Les médias africains ont évolué au rythme de la maturation des démocraties africaines et ont dû constamment se réinventer en testant les limites des régimes restrictifs. Au cours de la dernière décennie, l’industrie a été confrontée à l’échec des modèles économiques traditionnels face à la révolution numérique, tout en acceptant la réalité de revenus en forte baisse grâce à la domination du Big Data. Des journalistes ont été mis au chômage et des entreprises de médias fonctionnent à peine au-dessus de l’eau. Les solutions ont semblé insaisissables après que la pandémie a révélé les inégalités massives que ces perturbations ont déclenchées à l’échelle mondiale.

Cette crise se manifeste à mesure que le public adopte des tendances plus accessibles et mieux adaptées aux cultures numériques émergentes. Une partie des médias africains brave déjà le nouvel ordre mondial en s’adaptant à ces nouveaux écosystèmes. En diversifiant leurs sources de revenus, en expérimentant de nouveaux formats et en développant une image de marque unique, ils libèrent le potentiel du secteur.

Les médias peuvent transformer l’avenir de nos sociétés. Avec des connaissances partagées et des ressources stratégiques, la prochaine décennie dans l’industrie des médias appelle à une collaboration solide

Big Cabal Media, par exemple, cible directement les jeunes, qui constituent de loin le groupe démographique le plus important d’Afrique. Elle a trouvé le bon filon en proposant un contenu numérique court sur les médias sociaux, qui joue bien sur la viralité et le cycle rapide de l’information en ligne.

Stears, une entreprise nigériane spécialisée dans l’analyse de données, expérimente un modèle d’adhésion qui permet les paiements mobiles. Après avoir consolidé sa marque en tant que source de données respectable en Afrique, Stears est en train de construire un modèle commercial rentable et distinctif.

Le podcasting se développe lentement sur le continent. Certaines stations de radio ont rapidement adopté ce format et structuré un contenu accessible à des publics en ligne dispersés. Les groupes minoritaires utilisent également cette plateforme pour créer une communauté, après avoir été activement ou inconsciemment exclus des récits dominants.

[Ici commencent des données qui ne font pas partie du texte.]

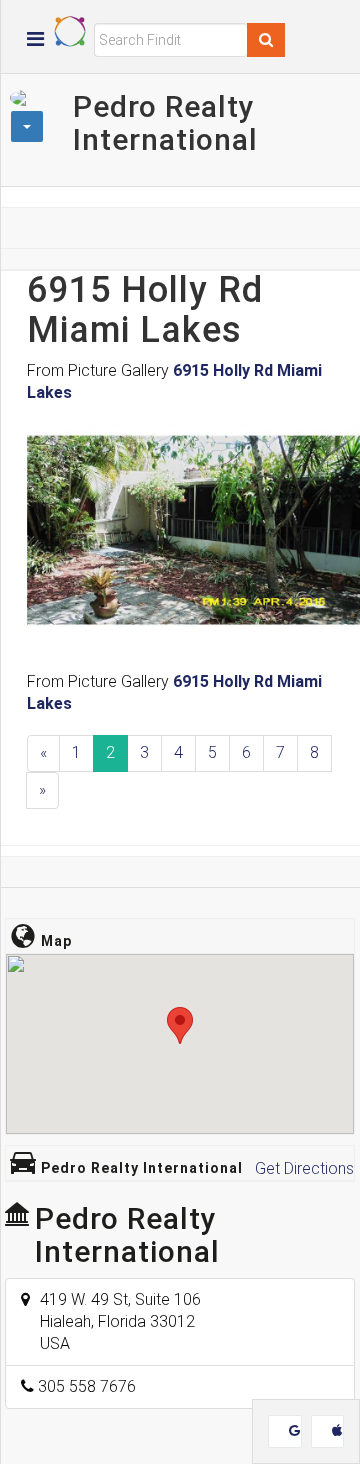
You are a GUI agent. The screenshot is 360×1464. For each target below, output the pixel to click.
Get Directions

SemaBox, une société kenyane de production de podcasts affiliée au Baraza Media Lab, a résolu ce problème et mis en place un programme d’incubation pour les femmes et les podcasteurs non binaires. Ce programme aide les bénéficiaires à concevoir des idées, à les produire et à les commercialiser, brisant ainsi les barrières qui les réduisaient au silence et limitaient leur participation à la société.

Je rends hommage à ces adaptateurs précoces qui ont surmonté d’immenses barrières structurelles en ces temps extrêmement incertains. J’espère néanmoins que cela incitera davantage de parties prenantes à approfondir certaines questions chroniques abordées lors du festival.

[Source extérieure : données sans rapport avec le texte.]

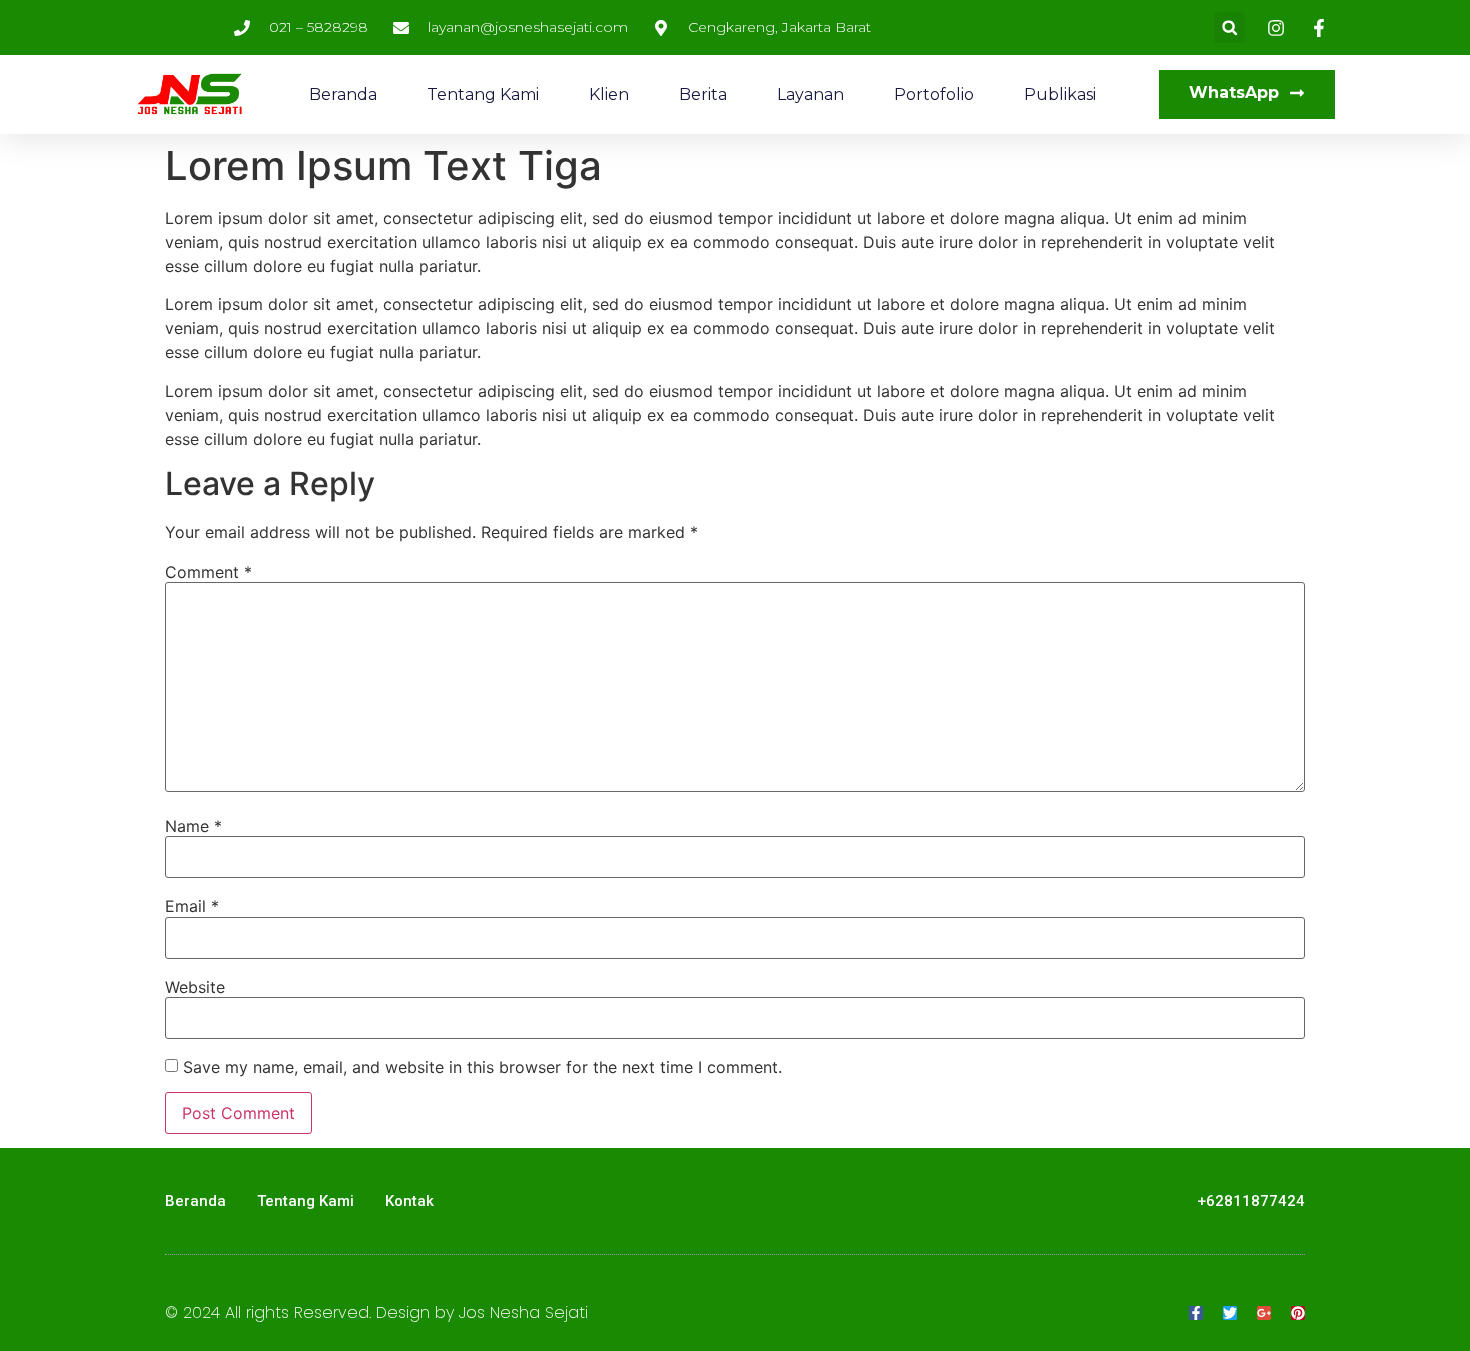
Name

Les entreprises médiatiques traditionnelles ont réfléchi au manque apparent d’agilité dans leurs stratégies de génération de revenus et, dans le même ordre d’idées, à la représentation inégale de la société dans le contenu. J’ai apprécié les réflexions franches des professionnels des médias qui ont discuté de la façon dont l’ancienne représentation des femmes a conduit à des récits préjudiciables, notamment en ce qui concerne les femmes occupant des postes de direction sur le continent.

Lors d’un hackathon de podcasting créatif organisé pendant le festival par PRX, l’un des principaux éditeurs de podcasts au monde, les participants ont soulevé des questions importantes sur les exclusions existantes sur cette plateforme. Les personnes souffrant d’un handicap visuel ont remis en question l’inaccessibilité à laquelle elles sont confrontées dans le cadre de la production. Des supports de prise de notes, d’enregistrement et d’édition abordables pour les personnes handicapées peuvent permettre à cette nouvelle révolution médiatique de faire entendre davantage de voix dans l’espace de podcasting.

Les médias peuvent transformer l’avenir de nos sociétés. Avec des connaissances partagées et des ressources stratégiques, la prochaine décennie dans l’industrie des médias appelle à une collaboration solide.

*Stan Getui est directeur pour l’Afrique chez Luminate.